Careful studies have shown that many products can be profitably produced in the U.S. by a well-paid workforce because the production processes involved uses sophisticated machinery that assures high levels of output for each hour of labor.
While capital-intensive manufacturing typically takes place in workplaces that employ far fewer people than the factories of the 1950s, a vibrant manufacturing sector can be critical to the health of both urban and rural communities because of the unique linkages of manufacturing work.
There is now a close connection between advanced manufacturing processes and the research and development efforts that feed into these processes, so that if the United States lacks manufacturing capacity for certain products, it will also ultimately lose the research and development capacity supporting those products as well. It follows that, for the United States to continue pioneering new industries, the nation needs a strong manufacturing sector.
Manufacturing jobs generally pay better than other jobs available to those without a college degree, and they are critical to the economic vitality of many states in the Midwest and Southeast.
There are two distinct ways in which twenty-first-century manufacturing differs radically from mid-twentieth century manufacturing. First, contemporary manufacturing is highly dependent on cutting-edge science and technology. Whether it is a question of using newly developed composite materials, relying on the latest advances in robotics, or incorporating other recently developed technologies, manufacturing now relies heavily on the research being done in government-funded laboratories. This is true of the latest models of smart phones, solar panels, robots, wind turbines, advanced batteries, and pharmaceuticals, but it is also increasingly true of airplanes, automobiles, machine tools, and even more mundane products such as textiles and building materials.
The second key change in manufacturing is that it is now a “team sport,” in that manufacturing firms in and across sectors are much more mutually dependent. Back in the 1920s, for example, Henry Ford sought to excel in manufacturing as an individual sport. He built the River Rouge complex with its own electrical power plant, its own steel mill, and its own glassmaking facility, so that he could build cars without having to purchase any inputs from other firms. Today, however, that strategy would make no sense. Firms that specialize in making glass or steel or carburetors or transmissions or seating assemblies can supply those components more efficiently and at lower cost than can an automobile company. This is true because specialization allows a firm to make substantial investments in the technical knowledge and the skilled workers that are required to keep improving the specific product that it makes. The consequence is that today, as much as 70 percent to 80 percent of the value added of a typical automobile is purchased by the automobile manufacturer from suppliers.

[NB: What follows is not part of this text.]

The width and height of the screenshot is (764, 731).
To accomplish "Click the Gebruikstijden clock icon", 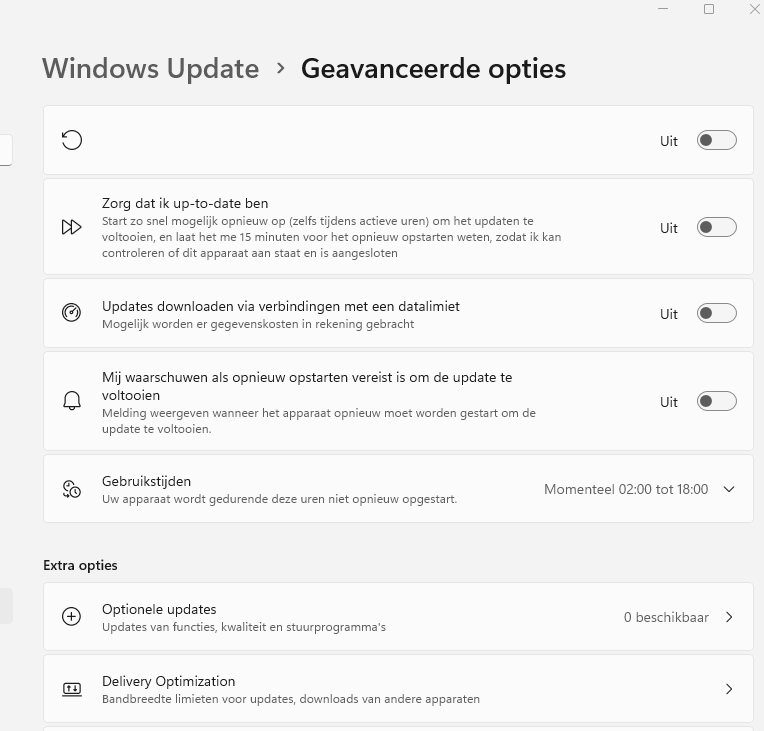I will [x=72, y=489].
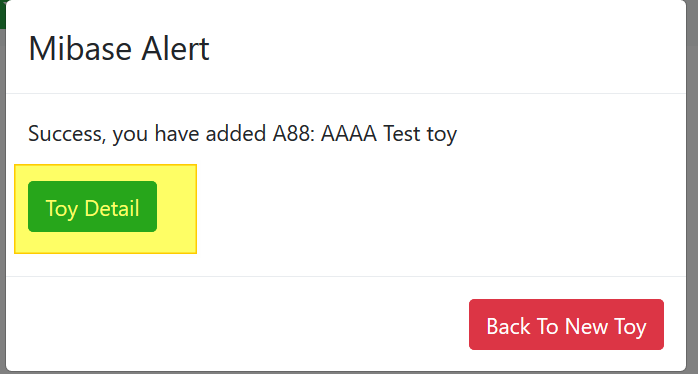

Both research-intensive innovation and specialized, disaggregated manufacturing work in the same direction. In contemporary manufacturing, an individual firm is highly dependent not only on outside scientists and engineers, but also on other firms that are buyers or suppliers or collaborators in producing particular things.
This dependence on others can create a serious problem, however. A firm, whether big or small, might have a great idea about a new product, but it cannot move forward until it finds the appropriate partners for both developing and making the product. Finding appropriate partners, in turn, is difficult and time-consuming, and some potential partners might exaggerate their skills, or otherwise prove to be unreliable or untrustworthy. And even when one has found good partners, uncertainty remains.
With advanced manufacturing, figuring out how to mass-produce a complex product is often a major challenge, and it can be difficult to find a labor force with the skills needed for production. Even if these hurdles can be overcome, there is still the considerable risk that the new product will not find a market, either because it is rejected by regulators or by consumers.